Sepotong Ayam untuk Sebuah Senyuman
Dia
pulang. Tepat pukul tujuh malam, ketika aku baru saja menyelesaikan pekerjaanku
sehari-hari. Mulai dari bersih-bersih rumah, mencuci, menyetrika, juga memasak.
Kebetulan hari ini aku libur bekerja, syukurlah aku jadi bisa lebih fokus
mengerjakan pekerjaan rumah.
Dia
pulang dan membiarkan aku menghampirinya sia-sia. Dia seakan tak pernah
menganggapku ada. Sesampainya di rumah, dia tak pernah mengucap salam terlebih
dahulu, mencium keningku terlebih dahulu, atau bahkan mengucapkan kata-kata
manis yang kiranya bisa membesarkan hatiku. Semua itu tak pernah dia lakukan.
Dia, suamiku.
“Naura,
masak apa hari ini?”
“Cuma
ada tumis kangkung sama tempe goreng, Mas,” ucapku lemah.
Braaakkkkk!!
Suara bantingan pintu kamar terdengar keras. Tanda bahwa dia tak menyukai menu
yang aku sajikan.
“Uangku
udah nggak cukup buat beli ayam, Mas,” teriakku berharap dia mau keluar kamar
dan memakan apa yang sudah aku masak. Nyatanya? Hening, tak ada jawaban.
Kicauan-kicauan
dalam diri mulai mengusik. Naura, apa
kamu nggak capek begini terus? Sampai kapan?
“Bu,
SPP bulan lalu juga belum dibayar. Minggu depan kan udah ujian, kalo belum
dibayar juga, Aris nggak boleh ikut ujian,” tiba-tiba saja suara anakku memecah
lamunanku.
“Sabar
ya sayang, tiga hari lagi Ibu gajian kok.”
Aku
lagi. Sebenarnya hal ini sudah cukup lama terjadi. Aku bekerja, berusaha jadi
tulang punggung keluarga, menafkahi keluarga dengan segala keperluannya.

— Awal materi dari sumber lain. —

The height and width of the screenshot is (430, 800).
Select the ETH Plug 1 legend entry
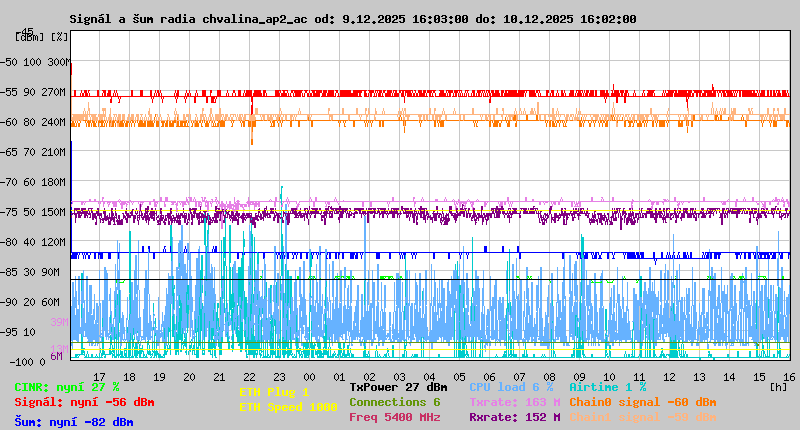pyautogui.click(x=274, y=392)
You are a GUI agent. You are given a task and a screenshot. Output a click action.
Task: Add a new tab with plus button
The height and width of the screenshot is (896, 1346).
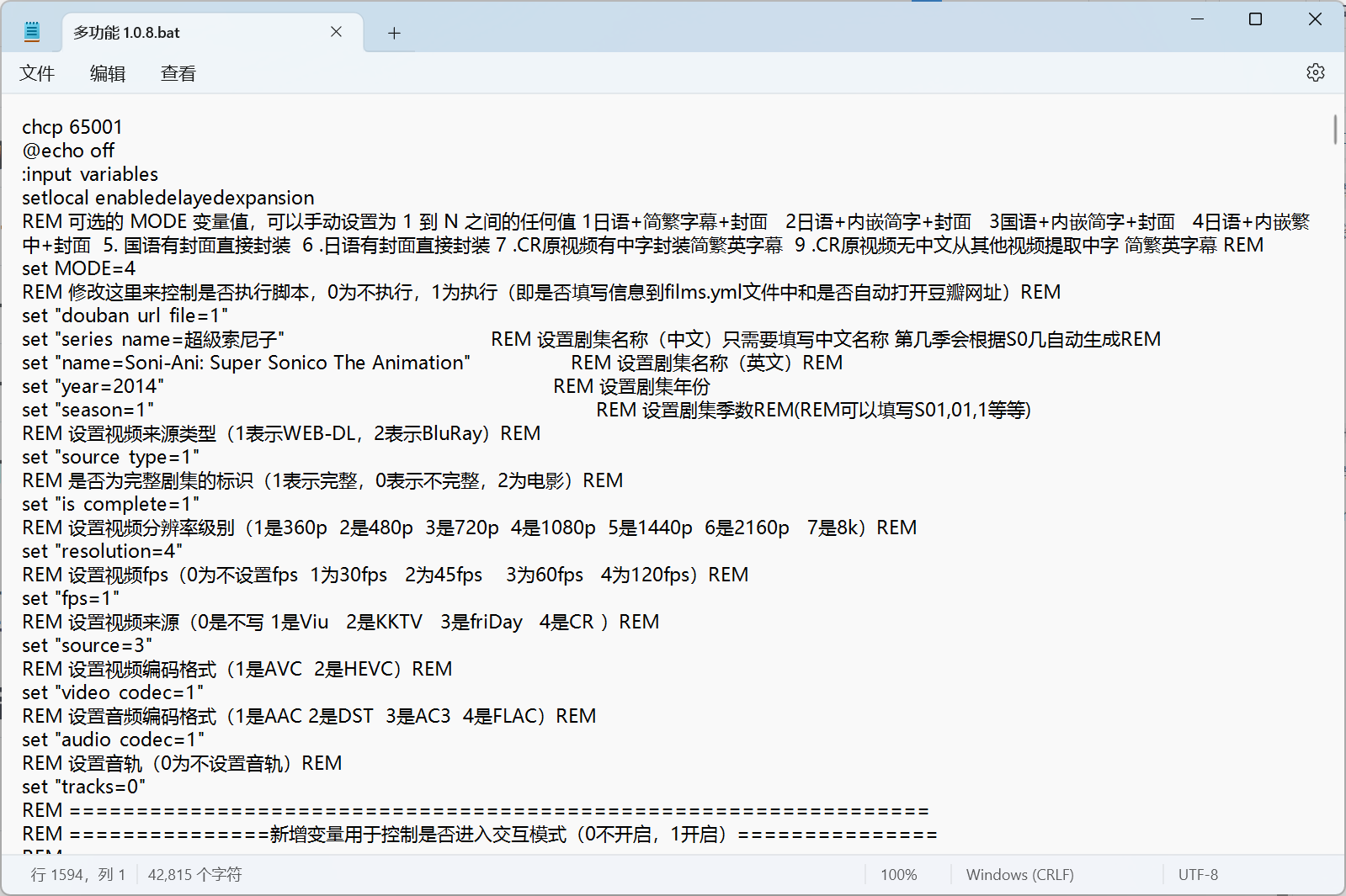(394, 33)
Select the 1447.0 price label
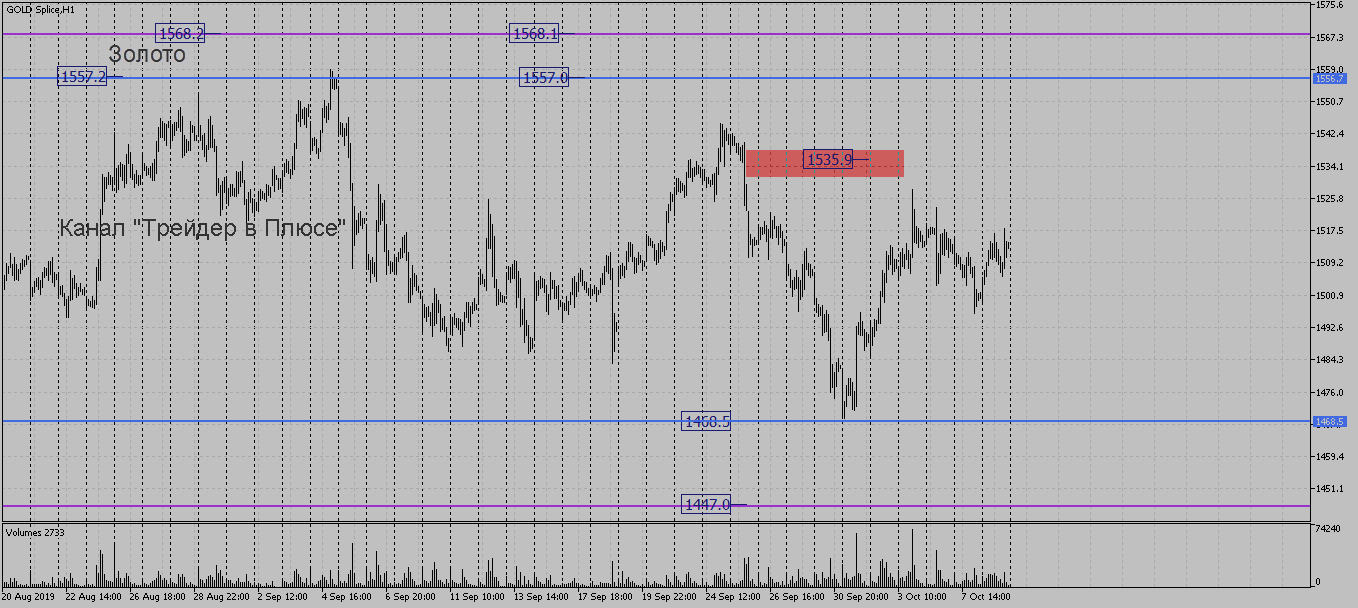The image size is (1358, 608). [707, 504]
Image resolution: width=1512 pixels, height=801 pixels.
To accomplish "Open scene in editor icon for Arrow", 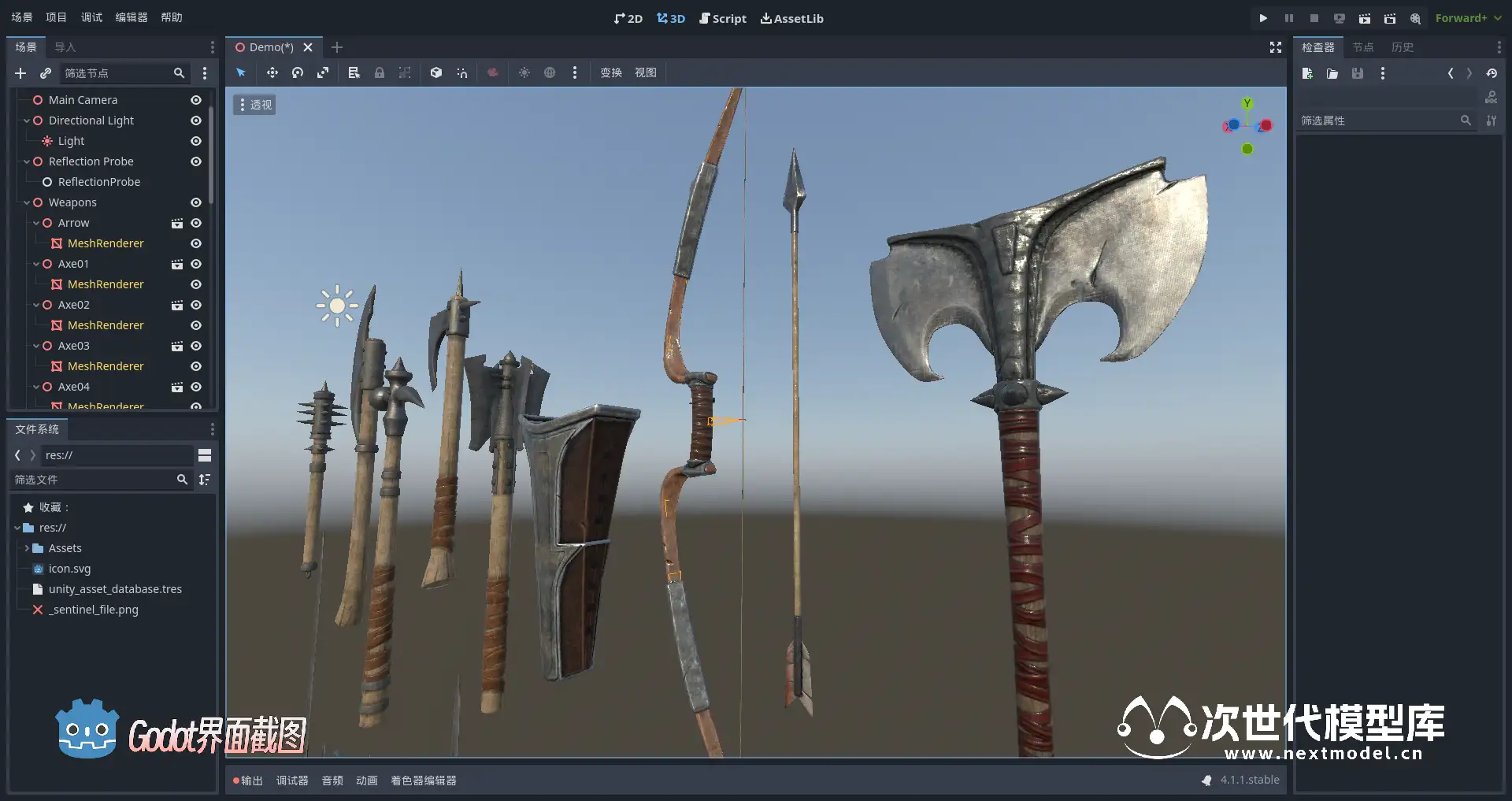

Sementara suamiku berdiri pada keangkuhannya, bersikap tak mau tahu, karena
yang ada dalam pikirannya adalah hidup enak, makan enak, dan segala hal yang
enak-enak.
Gajinya
tiap bulan, entahlah dia gunakan untuk apa. Bahkan memberikan anaknya uang
jajan adalah perkara yang sangat amat jarang terjadi. Aris sudah malas dengan
ayahnya, Aris bahkan trauma karena pernah dibentak ketika dia ingin meminta
uang jajan pada ayahnya.
“Mulai
sekarang, minta uang jajannya sama Ibu aja ya?” ucapku menenangkan.
Aris
tersenyum, raut wajah sedihnya menghilang perlahan.
***
“Mas,
aku mau pinjam uang, lemari kita udah hampir roboh karena keropos dimakan
rayap, jadi udah waktunya beli yang baru,” ucapku, berharap suamiku meminjamkan
uang untuk keperluan kami.
“Uang?
Nggak ada. Pinjam aja sama yang lain.”
“Uang
puluhan juta yang ada di rekeningmu tuh ke mana Mas? Aku cuma pinjam kok, pasti
aku kembaliin.”
Dia
mendengus kesal, tatapannya begitu tajam padaku, wajahnya merah, seakan-akan
ingin menerkamku. Aku terdiam, mengurungkan niatku untuk meminjam uang padanya.
Terkadang
aku merasa tak sanggup akan semua ini, tapi aku yakin Tuhan telah memilihku
karena tahu aku mampu melewatinya.
“Naura,
masak apa hari ini?” teriak suamiku yang terang-terang mengejutkan aku.
“Ayam
goreng, gulai daun singkong, tahu masak santan, semuanya kesukaan Mas kan?”
Senyumnya
merekah, melihat potongan-potongan ayam goreng yang tersaji di atas meja. “Nah,
gini dong, jadi istri tuh yang berguna sedikit lah buat suaminya.”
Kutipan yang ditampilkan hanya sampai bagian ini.